The role of judgment in forecasts also comes up in Silver’s discussion of the field where he initially made his reputation. Professional baseball scouts, he now concludes, are more like the National Weather Service’s meteorologists than the local weatherman: the scouts’ judgments contribute to more accurate evaluations of baseball players. A decade ago, when Michael Lewis wrote Moneyball, statheads and scouts eyed each other with suspicion verging on contempt. That was the world of baseball that Silver entered a few years out of college when he turned a childhood interest (“as an annoying little math prodigy, I was attracted to all the numbers in the game”) into a professional career. The statistical model that he developed, called pecota, was not the first to project players’ performances, but he says it had its advantages for a while, until others caught up with its innovations. Revisiting his old predictions of how well minor-league prospects would do in the major leagues, he finds that his system did not perform as well as the more traditional list produced by Baseball America. The old Moneyball battle is over. Supplement a statistical model with trained judgment, and the result is improved predictions.

Silver’s acceptance of judgment in baseball and weather forecasts reflects his more general outlook. The hero of his book is Thomas Bayes, the eighteenth-century English author of a classic theorem showing how to revise a prior estimate of the probability of an event on the basis of additional information. The difficulty that some statisticians have with a Bayesian approach is that it demands an exercise of judgment in establishing “priors,” whereas the dominant “frequentist” approach in statistics seems more objective because judgment plays no role in it. Silver’s discussion of these issues is rather one-sided, and he veers into a personal attack on R.A. Fisher, one of the central figures in the frequentist tradition. But he is right to argue that the demand for judgment as a point of departure in Bayesian thinking has a real merit in forcing the analyst to take background and context into account.

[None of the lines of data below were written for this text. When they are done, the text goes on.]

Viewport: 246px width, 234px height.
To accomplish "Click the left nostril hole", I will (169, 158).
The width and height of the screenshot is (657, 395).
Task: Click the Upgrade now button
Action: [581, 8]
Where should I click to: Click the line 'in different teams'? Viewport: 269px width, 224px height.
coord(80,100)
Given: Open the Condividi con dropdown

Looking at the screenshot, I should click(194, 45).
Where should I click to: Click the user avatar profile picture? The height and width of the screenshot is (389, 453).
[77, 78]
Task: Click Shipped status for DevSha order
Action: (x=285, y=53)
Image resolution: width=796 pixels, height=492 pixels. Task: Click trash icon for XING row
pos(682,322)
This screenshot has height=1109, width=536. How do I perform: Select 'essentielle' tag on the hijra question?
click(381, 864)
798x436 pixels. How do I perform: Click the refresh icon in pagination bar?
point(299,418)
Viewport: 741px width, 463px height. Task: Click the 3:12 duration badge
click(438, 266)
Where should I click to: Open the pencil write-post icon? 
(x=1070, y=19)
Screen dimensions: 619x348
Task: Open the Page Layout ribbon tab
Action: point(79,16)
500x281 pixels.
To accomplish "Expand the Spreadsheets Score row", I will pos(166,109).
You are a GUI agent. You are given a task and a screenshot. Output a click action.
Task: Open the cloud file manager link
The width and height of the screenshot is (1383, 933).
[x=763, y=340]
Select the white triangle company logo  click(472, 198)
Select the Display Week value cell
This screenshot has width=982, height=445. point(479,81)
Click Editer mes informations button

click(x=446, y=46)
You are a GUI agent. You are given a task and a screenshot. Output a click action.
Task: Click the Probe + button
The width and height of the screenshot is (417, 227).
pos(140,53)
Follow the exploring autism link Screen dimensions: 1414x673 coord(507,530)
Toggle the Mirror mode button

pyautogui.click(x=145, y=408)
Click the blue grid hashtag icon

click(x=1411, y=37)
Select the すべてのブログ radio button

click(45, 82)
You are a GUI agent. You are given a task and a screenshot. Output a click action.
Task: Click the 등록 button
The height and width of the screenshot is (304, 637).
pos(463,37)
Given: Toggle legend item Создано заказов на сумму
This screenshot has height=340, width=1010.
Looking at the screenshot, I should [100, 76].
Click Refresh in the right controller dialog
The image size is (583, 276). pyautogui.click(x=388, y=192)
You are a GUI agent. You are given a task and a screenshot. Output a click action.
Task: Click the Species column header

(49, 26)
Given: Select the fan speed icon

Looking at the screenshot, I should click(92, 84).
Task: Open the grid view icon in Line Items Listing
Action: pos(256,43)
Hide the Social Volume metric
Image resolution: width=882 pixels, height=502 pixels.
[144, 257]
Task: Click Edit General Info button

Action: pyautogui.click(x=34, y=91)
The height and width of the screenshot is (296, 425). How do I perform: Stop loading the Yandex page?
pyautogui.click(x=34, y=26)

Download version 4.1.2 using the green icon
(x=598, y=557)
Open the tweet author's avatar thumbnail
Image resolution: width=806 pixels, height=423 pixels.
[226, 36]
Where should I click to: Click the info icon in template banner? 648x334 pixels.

The Bayesian approach, Silver writes, “encourages us to hold a large number of hypotheses in our head at once, to think about them probabilistically, and to update them frequently when we come across new information that might be more or less consistent with them.” The foxes in Tetlock’s study do this on their own; aggregating the judgments of different forecasters is another way of getting at the same objective. Despite all the problems with economic forecasts, for example, aggregated judgments are more accurate than individual ones. According to Silver, the Survey of Professional Forecasters—a quarterly poll produced by the Federal Reserve Bank of Philadelphia—is “about 20 percent more accurate than the typical individual’s forecast at predicting GDP, 10 percent better at predicting unemployment, and 30 percent better at predicting inflation.”

When Silver turned to election forecasting, he made use of that insight. Aggregating the results of election polls is a way not just of increasing the sample size but also of aggregating the judgments that went into the polling. Yet not every field can profit from that strategy; aggregating earthquake predictions would not do any good. Fortunately, predicting elections is more like predicting the weather than predicting earthquakes. The basic science seems reasonably well-understood. Although elections do not require models that are nearly as complex as the weather, these are two of the fields where forecasting has made substantial progress.

But as Silver’s book highlights, that is not true generally of the forecasting fields, where overconfidence and overreach are the more common pattern. And there lies much of our problem with the uses of forecasting. Many predictions carry more weight than they deserve. In the struggle over the federal budget, we are officially bound to specific—and often arbitrary—numbers produced by economists and statisticians at the Congressional Budget Office. The markets respond nervously to the day’s economic forecasts. One advantage in reading Silver is that if the latest numbers are keeping you up at night, his work may calm your nerves. Your prior judgment may have more value than you realize.